Mackenzie et d'autres étaient déjà poursuivis pour des chefs d'accusation tels que meurtre et terrorisme, en lien avec la mort de personnes dont les corps avaient été exhumés plus tôt de la forêt de Shakahola, l'une des plus grandes catastrophes liées à une secte dans le monde ces dernières années.
Les procureurs affirment que Mackenzie et son Église Good News International auraient organisé une secte dans laquelle ils ordonnaient à leurs adeptes de se laisser mourir de faim, eux et leurs enfants, afin d'accéder au paradis avant la fin du monde. Mackenzie nie ces accusations.
En 2025, deux ans après le début des enquêtes, les procureurs ont déclaré que plus de 400 corps avaient été retrouvés dans la forêt de Shakahola, située dans le comté de Kilifi, sur la côte est du Kenya.
Les enquêteurs ont élargi leurs recherches à d'autres sites de sépultures suspectés et, en août 2025, 52 corps supplémentaires avaient été exhumés de fosses peu profondes dans et autour de Kwa Binzaro, à environ 30 km (18 miles) de Shakahola.

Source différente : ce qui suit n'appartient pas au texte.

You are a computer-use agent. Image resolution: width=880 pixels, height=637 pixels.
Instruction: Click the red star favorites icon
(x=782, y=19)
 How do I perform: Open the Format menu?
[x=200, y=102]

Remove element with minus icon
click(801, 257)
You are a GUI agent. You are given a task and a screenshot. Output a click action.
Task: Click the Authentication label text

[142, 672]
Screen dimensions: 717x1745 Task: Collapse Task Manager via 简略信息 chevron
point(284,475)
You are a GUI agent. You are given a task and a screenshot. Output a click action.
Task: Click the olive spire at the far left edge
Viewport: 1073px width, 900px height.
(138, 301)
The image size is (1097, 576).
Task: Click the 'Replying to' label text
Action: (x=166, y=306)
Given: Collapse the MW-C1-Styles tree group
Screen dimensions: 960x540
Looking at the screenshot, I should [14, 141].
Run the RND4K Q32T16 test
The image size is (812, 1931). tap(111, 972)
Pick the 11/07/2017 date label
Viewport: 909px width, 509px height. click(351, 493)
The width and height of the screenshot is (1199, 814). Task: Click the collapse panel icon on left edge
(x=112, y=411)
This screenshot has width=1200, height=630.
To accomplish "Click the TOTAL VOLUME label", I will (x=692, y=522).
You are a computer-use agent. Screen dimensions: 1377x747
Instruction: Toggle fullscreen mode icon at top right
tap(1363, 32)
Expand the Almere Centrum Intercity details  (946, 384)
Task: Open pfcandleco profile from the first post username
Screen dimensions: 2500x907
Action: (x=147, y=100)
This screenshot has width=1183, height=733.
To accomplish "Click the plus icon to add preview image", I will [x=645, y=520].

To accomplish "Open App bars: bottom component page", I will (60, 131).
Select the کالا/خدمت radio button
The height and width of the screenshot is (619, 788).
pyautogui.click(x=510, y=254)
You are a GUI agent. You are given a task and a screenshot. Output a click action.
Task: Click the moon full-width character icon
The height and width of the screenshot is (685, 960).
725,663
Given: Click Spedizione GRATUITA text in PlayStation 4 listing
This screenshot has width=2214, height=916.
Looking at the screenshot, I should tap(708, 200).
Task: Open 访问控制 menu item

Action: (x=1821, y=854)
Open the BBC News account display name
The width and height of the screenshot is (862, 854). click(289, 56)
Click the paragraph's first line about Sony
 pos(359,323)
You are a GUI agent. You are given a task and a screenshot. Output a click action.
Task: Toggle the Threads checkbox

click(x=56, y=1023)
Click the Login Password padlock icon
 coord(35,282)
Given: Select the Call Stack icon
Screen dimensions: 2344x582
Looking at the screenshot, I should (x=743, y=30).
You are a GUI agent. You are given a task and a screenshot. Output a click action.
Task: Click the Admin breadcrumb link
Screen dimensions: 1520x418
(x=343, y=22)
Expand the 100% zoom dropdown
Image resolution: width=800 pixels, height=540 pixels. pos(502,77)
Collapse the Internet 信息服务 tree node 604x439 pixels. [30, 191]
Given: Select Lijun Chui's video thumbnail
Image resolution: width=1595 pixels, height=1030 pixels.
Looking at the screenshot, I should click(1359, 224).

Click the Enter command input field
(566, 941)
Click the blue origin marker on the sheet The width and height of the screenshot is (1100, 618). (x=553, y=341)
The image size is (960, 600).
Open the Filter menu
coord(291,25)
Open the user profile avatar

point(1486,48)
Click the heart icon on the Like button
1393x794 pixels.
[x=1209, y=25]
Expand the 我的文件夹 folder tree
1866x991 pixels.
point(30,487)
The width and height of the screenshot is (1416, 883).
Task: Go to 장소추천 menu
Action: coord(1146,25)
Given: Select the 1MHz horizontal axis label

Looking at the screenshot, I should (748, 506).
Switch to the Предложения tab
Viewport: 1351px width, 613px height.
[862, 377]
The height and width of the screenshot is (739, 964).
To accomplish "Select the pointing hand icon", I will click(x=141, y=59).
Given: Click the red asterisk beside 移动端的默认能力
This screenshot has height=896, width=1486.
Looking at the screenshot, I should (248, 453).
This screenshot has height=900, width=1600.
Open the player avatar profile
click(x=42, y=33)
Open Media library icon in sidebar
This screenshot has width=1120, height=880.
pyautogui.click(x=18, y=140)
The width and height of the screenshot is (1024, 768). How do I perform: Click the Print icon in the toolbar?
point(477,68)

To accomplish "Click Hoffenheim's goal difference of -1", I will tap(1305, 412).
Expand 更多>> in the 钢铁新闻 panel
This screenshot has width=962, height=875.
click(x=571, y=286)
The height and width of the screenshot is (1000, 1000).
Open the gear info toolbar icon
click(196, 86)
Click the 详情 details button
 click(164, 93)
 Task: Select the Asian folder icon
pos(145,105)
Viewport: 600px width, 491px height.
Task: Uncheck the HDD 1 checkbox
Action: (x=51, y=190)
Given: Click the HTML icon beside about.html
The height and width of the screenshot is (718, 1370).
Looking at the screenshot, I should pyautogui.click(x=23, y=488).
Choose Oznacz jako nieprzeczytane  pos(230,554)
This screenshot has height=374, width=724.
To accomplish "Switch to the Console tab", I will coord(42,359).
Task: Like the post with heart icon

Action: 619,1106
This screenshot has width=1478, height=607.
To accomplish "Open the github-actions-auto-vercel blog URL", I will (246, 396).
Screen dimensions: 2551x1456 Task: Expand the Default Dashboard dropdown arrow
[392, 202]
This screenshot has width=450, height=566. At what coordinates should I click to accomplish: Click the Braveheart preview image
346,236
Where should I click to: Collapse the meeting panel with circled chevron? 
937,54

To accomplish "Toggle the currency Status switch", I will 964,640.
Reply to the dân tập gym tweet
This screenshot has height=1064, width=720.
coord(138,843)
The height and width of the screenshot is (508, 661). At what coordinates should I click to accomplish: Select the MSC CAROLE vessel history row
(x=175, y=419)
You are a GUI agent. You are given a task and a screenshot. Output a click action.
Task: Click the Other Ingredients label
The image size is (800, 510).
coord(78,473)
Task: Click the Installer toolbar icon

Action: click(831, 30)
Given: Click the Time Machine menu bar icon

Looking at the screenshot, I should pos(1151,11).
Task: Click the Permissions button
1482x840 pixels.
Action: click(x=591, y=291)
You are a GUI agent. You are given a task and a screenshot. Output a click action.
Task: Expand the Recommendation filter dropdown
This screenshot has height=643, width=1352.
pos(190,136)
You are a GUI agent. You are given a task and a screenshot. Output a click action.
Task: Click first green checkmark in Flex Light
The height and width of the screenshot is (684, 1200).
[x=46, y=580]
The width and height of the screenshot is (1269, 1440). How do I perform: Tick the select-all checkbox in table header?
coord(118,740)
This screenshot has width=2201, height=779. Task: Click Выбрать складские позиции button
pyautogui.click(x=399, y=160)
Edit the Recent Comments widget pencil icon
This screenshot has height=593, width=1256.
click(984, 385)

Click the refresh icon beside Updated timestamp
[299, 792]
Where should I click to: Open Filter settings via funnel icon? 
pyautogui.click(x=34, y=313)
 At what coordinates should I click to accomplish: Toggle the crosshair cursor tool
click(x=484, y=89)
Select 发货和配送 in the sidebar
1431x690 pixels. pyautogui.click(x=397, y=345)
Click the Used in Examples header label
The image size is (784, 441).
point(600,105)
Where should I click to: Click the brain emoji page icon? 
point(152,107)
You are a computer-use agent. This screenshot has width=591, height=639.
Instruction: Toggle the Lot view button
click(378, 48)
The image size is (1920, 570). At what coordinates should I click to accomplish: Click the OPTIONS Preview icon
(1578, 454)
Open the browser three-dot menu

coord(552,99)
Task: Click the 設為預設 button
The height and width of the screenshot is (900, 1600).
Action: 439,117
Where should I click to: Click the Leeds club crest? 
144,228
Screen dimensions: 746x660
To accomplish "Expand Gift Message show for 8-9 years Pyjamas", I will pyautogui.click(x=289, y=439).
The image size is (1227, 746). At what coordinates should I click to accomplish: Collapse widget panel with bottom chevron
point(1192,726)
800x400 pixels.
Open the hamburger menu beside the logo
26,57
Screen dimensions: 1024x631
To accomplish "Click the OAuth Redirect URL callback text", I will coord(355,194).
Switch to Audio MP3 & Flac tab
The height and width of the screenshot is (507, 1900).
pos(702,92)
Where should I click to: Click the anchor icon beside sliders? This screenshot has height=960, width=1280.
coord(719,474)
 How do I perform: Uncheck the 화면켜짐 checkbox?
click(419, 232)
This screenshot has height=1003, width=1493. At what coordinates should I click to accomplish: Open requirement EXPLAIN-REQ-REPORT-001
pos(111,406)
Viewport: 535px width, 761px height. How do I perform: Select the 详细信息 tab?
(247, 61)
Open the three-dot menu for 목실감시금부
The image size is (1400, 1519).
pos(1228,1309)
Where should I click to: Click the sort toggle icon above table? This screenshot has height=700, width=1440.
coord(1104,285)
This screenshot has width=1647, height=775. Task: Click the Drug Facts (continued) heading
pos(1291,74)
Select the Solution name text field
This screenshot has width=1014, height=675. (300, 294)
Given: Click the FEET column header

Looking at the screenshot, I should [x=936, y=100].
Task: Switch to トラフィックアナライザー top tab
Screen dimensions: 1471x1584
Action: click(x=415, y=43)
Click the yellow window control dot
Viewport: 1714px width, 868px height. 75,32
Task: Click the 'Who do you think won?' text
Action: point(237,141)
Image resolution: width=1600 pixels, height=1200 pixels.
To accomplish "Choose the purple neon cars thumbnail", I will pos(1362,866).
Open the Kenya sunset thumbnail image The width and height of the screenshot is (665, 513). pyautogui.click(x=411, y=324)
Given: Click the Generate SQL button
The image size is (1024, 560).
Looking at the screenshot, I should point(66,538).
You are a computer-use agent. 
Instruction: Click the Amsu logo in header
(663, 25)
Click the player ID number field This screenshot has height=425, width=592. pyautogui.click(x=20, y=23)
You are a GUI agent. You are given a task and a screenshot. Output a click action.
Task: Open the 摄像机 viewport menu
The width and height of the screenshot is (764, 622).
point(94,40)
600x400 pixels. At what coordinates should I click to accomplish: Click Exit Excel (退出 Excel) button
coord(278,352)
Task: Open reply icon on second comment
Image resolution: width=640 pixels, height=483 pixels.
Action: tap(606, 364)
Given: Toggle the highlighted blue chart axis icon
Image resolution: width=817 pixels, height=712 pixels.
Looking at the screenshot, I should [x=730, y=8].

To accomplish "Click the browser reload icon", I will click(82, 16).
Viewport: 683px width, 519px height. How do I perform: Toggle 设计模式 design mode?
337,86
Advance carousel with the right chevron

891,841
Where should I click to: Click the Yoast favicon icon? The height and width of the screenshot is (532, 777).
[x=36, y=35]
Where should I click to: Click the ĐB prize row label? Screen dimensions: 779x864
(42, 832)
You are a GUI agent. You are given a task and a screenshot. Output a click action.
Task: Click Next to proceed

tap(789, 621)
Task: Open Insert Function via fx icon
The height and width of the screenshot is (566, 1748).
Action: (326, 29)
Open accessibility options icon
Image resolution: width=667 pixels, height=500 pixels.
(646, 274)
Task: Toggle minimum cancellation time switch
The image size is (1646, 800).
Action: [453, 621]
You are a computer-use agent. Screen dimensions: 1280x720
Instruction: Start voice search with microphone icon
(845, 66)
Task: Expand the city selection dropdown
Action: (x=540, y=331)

Mackenzie et les autres accusés ont comparu mercredi devant un magistrat à Mombasa pour une audience commune de plaidoirie dans cette nouvelle affaire.
Selon les procureurs, Mackenzie aurait conçu et supervisé les infractions à Kwa Binzaro, continuant à les diriger après son incarcération en 2023 et utilisant notamment des préceptes radicaux pour attirer des victimes sur ce site isolé.
Fin janvier, le Bureau du Directeur des poursuites publiques du Kenya (ODPP) a déclaré dans un communiqué publié sur le réseau social X : « Le tribunal a appris que les enquêteurs avaient retrouvé des notes manuscrites dans les cellules (de prison) occupées par Mackenzie, détaillant présumément des transactions (financières) effectuées via des téléphones portables. »
L'acte d'accusation précise que les accusés sont poursuivis pour meurtre, participation à une activité criminelle organisée en vertu de la loi kenyane sur la criminalité organisée, ainsi que pour des infractions liées à la radicalisation et à la facilitation d'actes terroristes dans le cadre de la législation antiterroriste du pays.
Tous les accusés ont plaidé non coupable.